« J’étais aveugle, je vois ! »

 

Aux pharisiens incrédules, l’homme de l’évangile ne peut que proclamer sur tous les modes et tous les tons : « J’étais aveugle et maintenant, je vois ! ». Pouvoir contempler, admirer ; avoir des couleurs, des formes, des paysages et des visages plein les yeux, n’est-ce pas prodigieux ? Pour celui qui voit, la vie est transformée.

 

Cet homme connaît cependant une autre cécité : il est dans l’obscurité de l’ignorance et du péché. Le Christ le fait passer des ténèbres du monde à l’admirable lumière de Dieu. C’est une conversion intérieure, une véritable Pâques. « Maintenant, je vois ; je crois ; tu es le Fils de l’Homme ».

 

En ce temps de carême, il importe que nous interrogions loyalement Jésus : « Serions-nous des aveugles, nous aussi ? ». Certes, nous avons peut-être encore de bons yeux, mais qu’en est-il de notre regard intérieur ? Sommes-nous dans l’obscurité de notre monde ou dans la lumière de Dieu, celle de la grâce et de la sainteté ? « Il vaut mieux voir ses péchés que de voir toutes les merveilles de l’Univers », disait Saint Augustin.
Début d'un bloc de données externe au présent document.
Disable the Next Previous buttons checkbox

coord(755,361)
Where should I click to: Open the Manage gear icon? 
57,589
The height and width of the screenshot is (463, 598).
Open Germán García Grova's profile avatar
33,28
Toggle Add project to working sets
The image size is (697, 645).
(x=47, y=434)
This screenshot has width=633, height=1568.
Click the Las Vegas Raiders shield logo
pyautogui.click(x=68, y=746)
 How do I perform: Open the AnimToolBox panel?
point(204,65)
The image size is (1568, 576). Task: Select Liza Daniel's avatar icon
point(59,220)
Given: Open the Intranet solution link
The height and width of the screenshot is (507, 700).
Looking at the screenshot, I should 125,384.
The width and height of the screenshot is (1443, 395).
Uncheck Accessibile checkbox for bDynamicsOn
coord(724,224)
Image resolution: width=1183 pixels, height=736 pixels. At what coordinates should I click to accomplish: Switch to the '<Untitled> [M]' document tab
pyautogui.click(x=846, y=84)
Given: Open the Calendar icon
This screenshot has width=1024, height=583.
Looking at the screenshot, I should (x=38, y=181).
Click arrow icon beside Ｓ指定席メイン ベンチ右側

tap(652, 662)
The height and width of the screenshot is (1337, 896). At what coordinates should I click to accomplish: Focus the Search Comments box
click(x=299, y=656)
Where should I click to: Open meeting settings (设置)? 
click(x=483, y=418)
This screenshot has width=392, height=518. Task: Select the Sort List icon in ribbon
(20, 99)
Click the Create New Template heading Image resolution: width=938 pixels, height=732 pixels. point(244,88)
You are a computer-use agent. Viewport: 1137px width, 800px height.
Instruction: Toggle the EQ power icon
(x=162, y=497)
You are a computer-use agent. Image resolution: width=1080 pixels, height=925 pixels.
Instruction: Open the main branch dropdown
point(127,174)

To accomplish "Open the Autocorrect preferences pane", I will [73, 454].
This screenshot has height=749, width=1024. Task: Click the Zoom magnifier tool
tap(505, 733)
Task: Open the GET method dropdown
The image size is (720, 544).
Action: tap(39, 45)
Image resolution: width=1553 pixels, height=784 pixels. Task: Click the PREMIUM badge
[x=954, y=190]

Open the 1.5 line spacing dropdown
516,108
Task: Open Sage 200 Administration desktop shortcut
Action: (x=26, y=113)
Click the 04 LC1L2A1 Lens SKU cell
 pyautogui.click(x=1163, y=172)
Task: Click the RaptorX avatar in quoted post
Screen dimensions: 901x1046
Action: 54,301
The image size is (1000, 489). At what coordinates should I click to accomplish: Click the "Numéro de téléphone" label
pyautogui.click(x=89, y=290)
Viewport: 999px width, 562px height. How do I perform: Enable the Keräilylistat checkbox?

En ce domaine, quelle est notre acuité visuelle ? Si nous restreignons le champ de notre conscience au « je n’ai pas tué, je n’ai pas volé, je n’ai pas commis l’adultère », alors nous sommes aveugles.

 

Reconnaissons-le bien simplement : le péché obscurcit notre vie. Nous sommes un peu comme des aveugles tâtonnants et trébuchants. Le Christ nous invite à nous laver à la piscine des eaux vives de notre baptême, à ses flots de miséricorde déversés dans le sacrement de réconciliation. Si au terme du carême, ceux qui nous côtoient pouvaient s’étonner devant notre vie bouleversée : « C’est lui ; c’est bien lui ». Et nous de certifier : « C’est bien moi. Jésus m’a ouvert les yeux et j’ai vu ». Alors, on nous interrogera :

  • Qu’as-tu donc vu ?

  • J’ai vu mon péché ; et j’ai vu la miséricorde inouïe de Dieu. Oui, je me suis lavé et j’ai vu. Ma vie en a été transformée.

  • Tu as rêvé ; tu t’es illusionné.

  • Non, j’étais bien réveillé. Je suis sûr d’avoir vu, et j’en suis encore tout chamboulé. Je ne peux que chanter les miséricordes de Dieu.